Written request:
Reproduce each of the records below word for word, keeping every line unchanged.

[start of Data for this task]

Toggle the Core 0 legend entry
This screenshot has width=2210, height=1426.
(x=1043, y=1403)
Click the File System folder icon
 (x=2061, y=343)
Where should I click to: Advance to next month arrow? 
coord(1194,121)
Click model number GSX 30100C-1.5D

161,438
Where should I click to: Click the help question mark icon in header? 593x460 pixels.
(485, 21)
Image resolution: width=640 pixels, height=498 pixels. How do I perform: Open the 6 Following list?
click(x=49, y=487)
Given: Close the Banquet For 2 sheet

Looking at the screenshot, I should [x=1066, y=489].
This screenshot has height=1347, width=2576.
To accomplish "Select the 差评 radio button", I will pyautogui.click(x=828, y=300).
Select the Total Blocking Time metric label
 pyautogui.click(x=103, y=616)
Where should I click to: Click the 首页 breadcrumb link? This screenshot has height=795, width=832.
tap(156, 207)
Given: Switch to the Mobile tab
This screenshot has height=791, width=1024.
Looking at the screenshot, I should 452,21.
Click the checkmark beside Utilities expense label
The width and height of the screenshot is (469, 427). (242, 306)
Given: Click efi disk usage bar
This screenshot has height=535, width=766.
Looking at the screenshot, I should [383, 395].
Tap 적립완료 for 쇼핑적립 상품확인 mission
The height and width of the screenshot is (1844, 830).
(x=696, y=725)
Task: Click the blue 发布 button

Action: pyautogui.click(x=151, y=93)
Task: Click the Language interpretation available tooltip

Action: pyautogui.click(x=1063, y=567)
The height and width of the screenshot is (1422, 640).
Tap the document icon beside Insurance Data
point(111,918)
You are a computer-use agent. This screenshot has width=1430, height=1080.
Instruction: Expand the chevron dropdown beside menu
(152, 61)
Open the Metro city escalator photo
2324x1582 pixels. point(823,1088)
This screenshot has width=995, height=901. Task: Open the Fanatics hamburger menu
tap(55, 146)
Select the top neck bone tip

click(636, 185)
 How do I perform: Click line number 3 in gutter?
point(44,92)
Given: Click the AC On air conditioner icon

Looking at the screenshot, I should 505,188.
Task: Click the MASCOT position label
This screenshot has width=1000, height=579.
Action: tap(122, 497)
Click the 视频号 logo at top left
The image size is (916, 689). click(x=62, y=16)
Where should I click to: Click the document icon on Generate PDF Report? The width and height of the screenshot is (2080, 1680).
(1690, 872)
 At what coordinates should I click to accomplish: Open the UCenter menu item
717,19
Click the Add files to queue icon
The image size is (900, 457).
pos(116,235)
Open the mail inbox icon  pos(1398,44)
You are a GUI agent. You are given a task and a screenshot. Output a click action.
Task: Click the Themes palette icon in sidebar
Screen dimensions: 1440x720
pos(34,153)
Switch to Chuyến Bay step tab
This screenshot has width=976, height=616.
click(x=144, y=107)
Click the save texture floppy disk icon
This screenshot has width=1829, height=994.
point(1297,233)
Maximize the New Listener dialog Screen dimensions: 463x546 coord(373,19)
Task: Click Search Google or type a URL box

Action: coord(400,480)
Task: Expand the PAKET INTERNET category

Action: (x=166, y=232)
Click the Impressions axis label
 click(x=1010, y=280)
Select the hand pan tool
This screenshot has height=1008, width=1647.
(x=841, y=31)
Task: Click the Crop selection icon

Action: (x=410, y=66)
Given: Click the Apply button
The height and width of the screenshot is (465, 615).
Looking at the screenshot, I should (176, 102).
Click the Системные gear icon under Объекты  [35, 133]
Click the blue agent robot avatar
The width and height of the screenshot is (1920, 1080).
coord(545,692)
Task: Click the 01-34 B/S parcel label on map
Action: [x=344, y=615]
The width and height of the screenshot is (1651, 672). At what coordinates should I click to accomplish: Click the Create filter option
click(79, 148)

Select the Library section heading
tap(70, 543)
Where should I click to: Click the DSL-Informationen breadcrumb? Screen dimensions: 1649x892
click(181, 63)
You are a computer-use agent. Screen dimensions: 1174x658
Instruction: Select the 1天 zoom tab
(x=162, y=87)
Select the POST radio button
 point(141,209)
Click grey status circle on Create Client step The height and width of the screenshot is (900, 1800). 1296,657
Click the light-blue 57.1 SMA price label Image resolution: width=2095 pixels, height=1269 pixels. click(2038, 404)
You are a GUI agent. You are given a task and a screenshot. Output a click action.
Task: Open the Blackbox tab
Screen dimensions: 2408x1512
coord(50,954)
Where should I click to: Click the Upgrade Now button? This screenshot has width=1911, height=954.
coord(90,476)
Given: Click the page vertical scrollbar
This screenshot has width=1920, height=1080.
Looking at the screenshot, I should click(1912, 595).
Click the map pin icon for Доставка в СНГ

[end of Data for this task]

Expected answer:
Toggle the Core 0 legend entry
This screenshot has width=2210, height=1426.
(x=1043, y=1403)
Click the File System folder icon
 (x=2061, y=343)
Where should I click to: Advance to next month arrow? 
coord(1194,121)
Click model number GSX 30100C-1.5D

161,438
Where should I click to: Click the help question mark icon in header? 593x460 pixels.
(485, 21)
Image resolution: width=640 pixels, height=498 pixels. How do I perform: Open the 6 Following list?
click(x=49, y=487)
Given: Close the Banquet For 2 sheet

Looking at the screenshot, I should [x=1066, y=489].
This screenshot has height=1347, width=2576.
To accomplish "Select the 差评 radio button", I will pyautogui.click(x=828, y=300).
Select the Total Blocking Time metric label
 pyautogui.click(x=103, y=616)
Where should I click to: Click the 首页 breadcrumb link? This screenshot has height=795, width=832.
tap(156, 207)
Given: Switch to the Mobile tab
This screenshot has height=791, width=1024.
Looking at the screenshot, I should 452,21.
Click the checkmark beside Utilities expense label
The width and height of the screenshot is (469, 427). (242, 306)
Given: Click efi disk usage bar
This screenshot has height=535, width=766.
Looking at the screenshot, I should [383, 395].
Tap 적립완료 for 쇼핑적립 상품확인 mission
The height and width of the screenshot is (1844, 830).
(x=696, y=725)
Task: Click the blue 发布 button

Action: pyautogui.click(x=151, y=93)
Task: Click the Language interpretation available tooltip

Action: pyautogui.click(x=1063, y=567)
The height and width of the screenshot is (1422, 640).
Tap the document icon beside Insurance Data
point(111,918)
You are a computer-use agent. This screenshot has width=1430, height=1080.
Instruction: Expand the chevron dropdown beside menu
(152, 61)
Open the Metro city escalator photo
2324x1582 pixels. point(823,1088)
This screenshot has width=995, height=901. Task: Open the Fanatics hamburger menu
tap(55, 146)
Select the top neck bone tip

click(636, 185)
 How do I perform: Click line number 3 in gutter?
point(44,92)
Given: Click the AC On air conditioner icon

Looking at the screenshot, I should 505,188.
Task: Click the MASCOT position label
This screenshot has width=1000, height=579.
Action: tap(122, 497)
Click the 视频号 logo at top left
The image size is (916, 689). click(x=62, y=16)
Where should I click to: Click the document icon on Generate PDF Report? The width and height of the screenshot is (2080, 1680).
(1690, 872)
 At what coordinates should I click to accomplish: Open the UCenter menu item
717,19
Click the Add files to queue icon
The image size is (900, 457).
pos(116,235)
Open the mail inbox icon  pos(1398,44)
You are a GUI agent. You are given a task and a screenshot. Output a click action.
Task: Click the Themes palette icon in sidebar
Screen dimensions: 1440x720
pos(34,153)
Switch to Chuyến Bay step tab
This screenshot has width=976, height=616.
click(x=144, y=107)
Click the save texture floppy disk icon
This screenshot has width=1829, height=994.
point(1297,233)
Maximize the New Listener dialog Screen dimensions: 463x546 coord(373,19)
Task: Click Search Google or type a URL box

Action: coord(400,480)
Task: Expand the PAKET INTERNET category

Action: (x=166, y=232)
Click the Impressions axis label
 click(x=1010, y=280)
Select the hand pan tool
This screenshot has height=1008, width=1647.
(x=841, y=31)
Task: Click the Crop selection icon

Action: (x=410, y=66)
Given: Click the Apply button
The height and width of the screenshot is (465, 615).
Looking at the screenshot, I should (176, 102).
Click the Системные gear icon under Объекты  [35, 133]
Click the blue agent robot avatar
The width and height of the screenshot is (1920, 1080).
coord(545,692)
Task: Click the 01-34 B/S parcel label on map
Action: [x=344, y=615]
The width and height of the screenshot is (1651, 672). At what coordinates should I click to accomplish: Click the Create filter option
click(79, 148)

Select the Library section heading
tap(70, 543)
Where should I click to: Click the DSL-Informationen breadcrumb? Screen dimensions: 1649x892
click(181, 63)
You are a computer-use agent. Screen dimensions: 1174x658
Instruction: Select the 1天 zoom tab
(x=162, y=87)
Select the POST radio button
 point(141,209)
Click grey status circle on Create Client step The height and width of the screenshot is (900, 1800). 1296,657
Click the light-blue 57.1 SMA price label Image resolution: width=2095 pixels, height=1269 pixels. click(2038, 404)
You are a GUI agent. You are given a task and a screenshot. Output a click action.
Task: Open the Blackbox tab
Screen dimensions: 2408x1512
coord(50,954)
Where should I click to: Click the Upgrade Now button? This screenshot has width=1911, height=954.
coord(90,476)
Given: Click the page vertical scrollbar
This screenshot has width=1920, height=1080.
Looking at the screenshot, I should click(1912, 595).
Click the map pin icon for Доставка в СНГ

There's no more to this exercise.